* Records for the exercise *
================
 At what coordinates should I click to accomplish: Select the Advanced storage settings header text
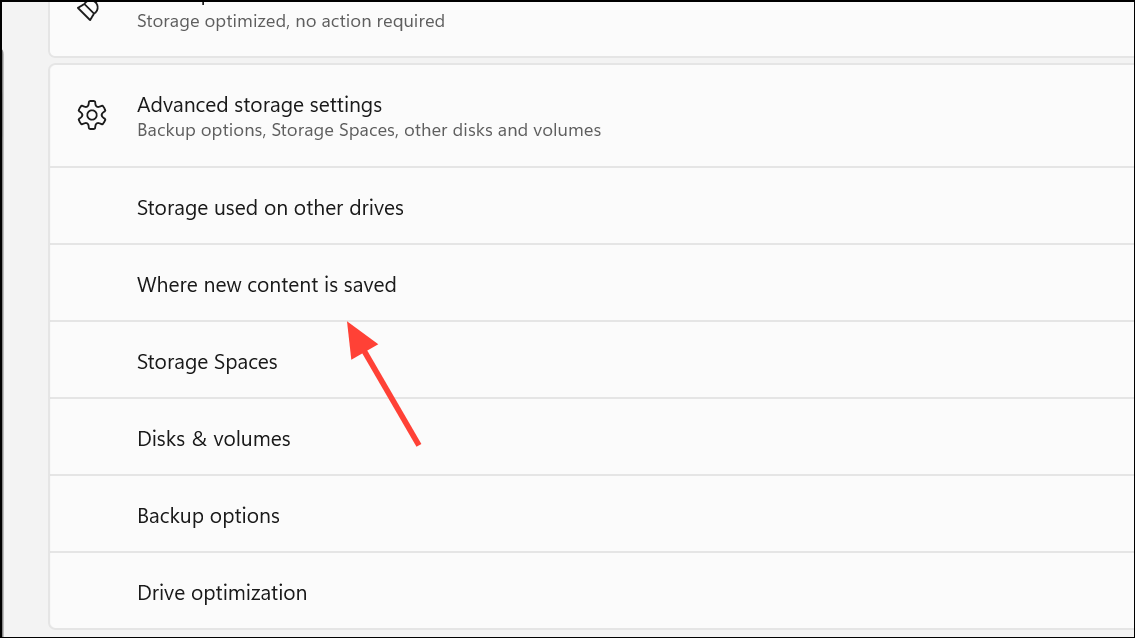coord(259,104)
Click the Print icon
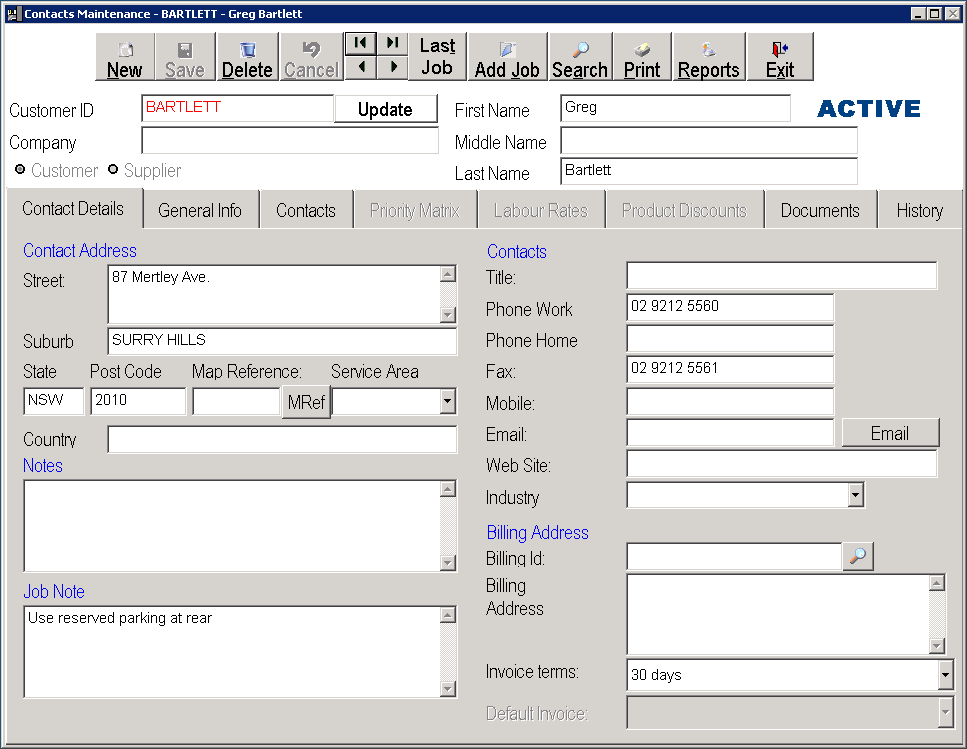The width and height of the screenshot is (967, 749). [x=641, y=57]
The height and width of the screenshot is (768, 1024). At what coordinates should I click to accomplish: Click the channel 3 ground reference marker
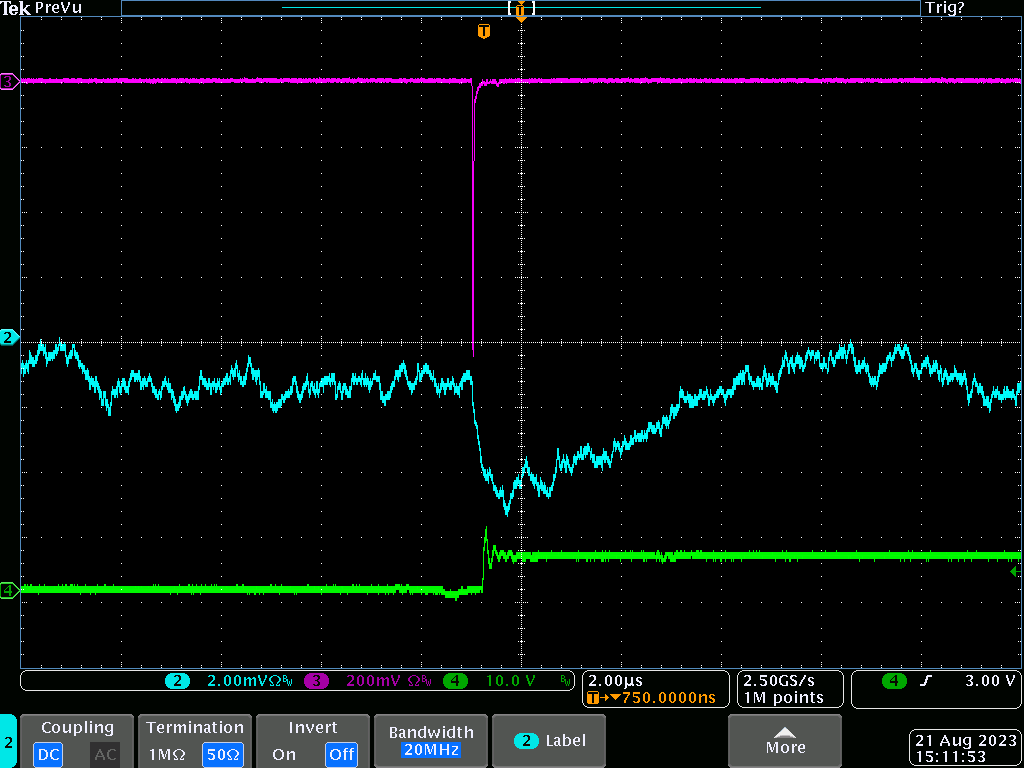point(9,82)
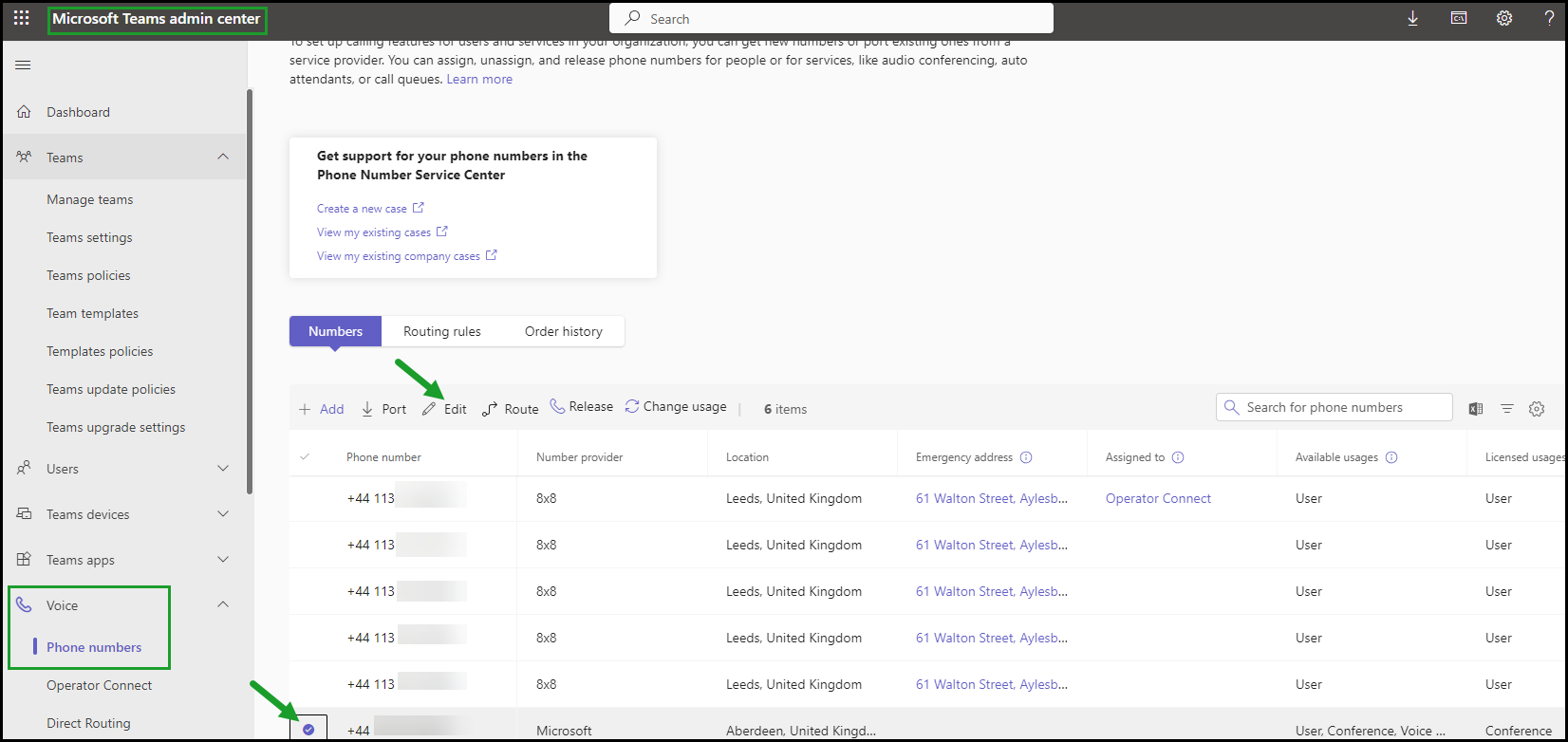This screenshot has width=1568, height=742.
Task: Open the help question mark icon
Action: tap(1549, 18)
================
Give the records again without a single change, and exclude the pictures.

 At what coordinates should I click to accomplish: Select the Advanced storage settings header text
coord(259,104)
Click the Print icon
The width and height of the screenshot is (967, 749). [x=641, y=57]
The height and width of the screenshot is (768, 1024). At what coordinates should I click to accomplish: Click the channel 3 ground reference marker
point(9,82)
This screenshot has width=1568, height=742.
Task: Open the help question mark icon
Action: tap(1549, 18)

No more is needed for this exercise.